Ist ein Freispruch endgültig?
Was passiert, wenn in einem Mordfall Jahre später neue Beweise auftauchen? Darüber verhandelt das Bundesverfassungsgericht.
Wer einmal freigesprochen wurde, bleibt auch freigesprochen. Dieser Rechtssatz war für Hans von Möhlmann unerträglich. Seine 17-jährige Tochter wurde 1981 vergewaltigt und ermordet. Der Angeklagte wurde rechtskräftig freigesprochen, weil die Beweise für eine Verurteilung nicht genügten. Dann gab es aber die neue DNA-Analyse. Und die belegte rund 30 Jahre später, dass der rechtskräftig freigesprochene Angeklagte wohl doch der Täter war. Jedenfalls stammte das Sekret am Opfer wahrscheinlich von ihm.

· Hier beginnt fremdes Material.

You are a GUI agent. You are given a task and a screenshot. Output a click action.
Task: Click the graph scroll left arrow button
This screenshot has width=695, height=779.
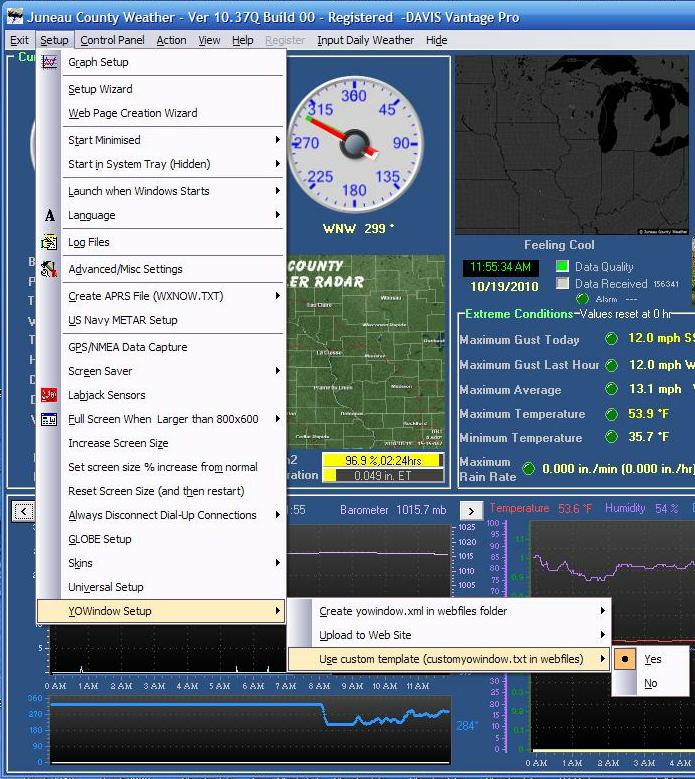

Damit gab es im Jahr 2012 eine neue Beweislage, aber keine Möglichkeit für einen zweiten Mordprozess. Denn der frühere Angeklagte war rechtskräftig freigesprochen worden, siehe oben. Hans von Möhlmann wollte sich damit nicht abfinden. Er startete eine Petition, 180 000 Unterschriften und eine breite Öffentlichkeit unterstützten ihn. Das Gesetz, genauer gesagt die Strafprozessordnung, wurde im Dezember 2021 tatsächlich ergänzt. Wenn aufgrund neuer Beweise „dringende Gründe dafür bestehen“, dass ein Freigesprochener nun wegen Mordes verurteilt wird, kann das Strafverfahren wieder aufgenommen werden.
Sofort nachdem das Gesetz in Kraft trat, wurde das Verfahren wieder aufgenommen. Denn Mord verjährt nicht. Der rechtskräftig Freigesprochene wurde 40 Jahre später wieder zum Angeklagten. Er legte Verfassungsbeschwerde ein. Und genau über die verhandelte am gestrigen Mittwoch das Bundesverfassungsgericht in einem vollbesetzten Gerichtssaal, der Beschwerdeführer war jedoch nicht erschienen. Das Urteil wird erst in einigen Monaten gesprochen. Hans von Möhlmann wird es nicht mehr erleben. Er starb 2022.
Wieso kann es von Verfassungswegen verboten sein, einen einst freigesprochenen Menschen erneut vor Gericht zu stellen, wenn es neue Beweise gibt? Weil es im Grundgesetz den Artikel 103 gibt, in dem es heißt: „Niemand darf wegen derselben Tat auf Grund der allgemeinen Strafgesetze mehrmals bestraft werden.“ Aber der Angeklagte wurde ja bisher nicht bestraft, gilt trotzdem ein Wiederaufnahmeverbot? Das war der erste Diskussionspunkt in der Karlsruher Verhandlung.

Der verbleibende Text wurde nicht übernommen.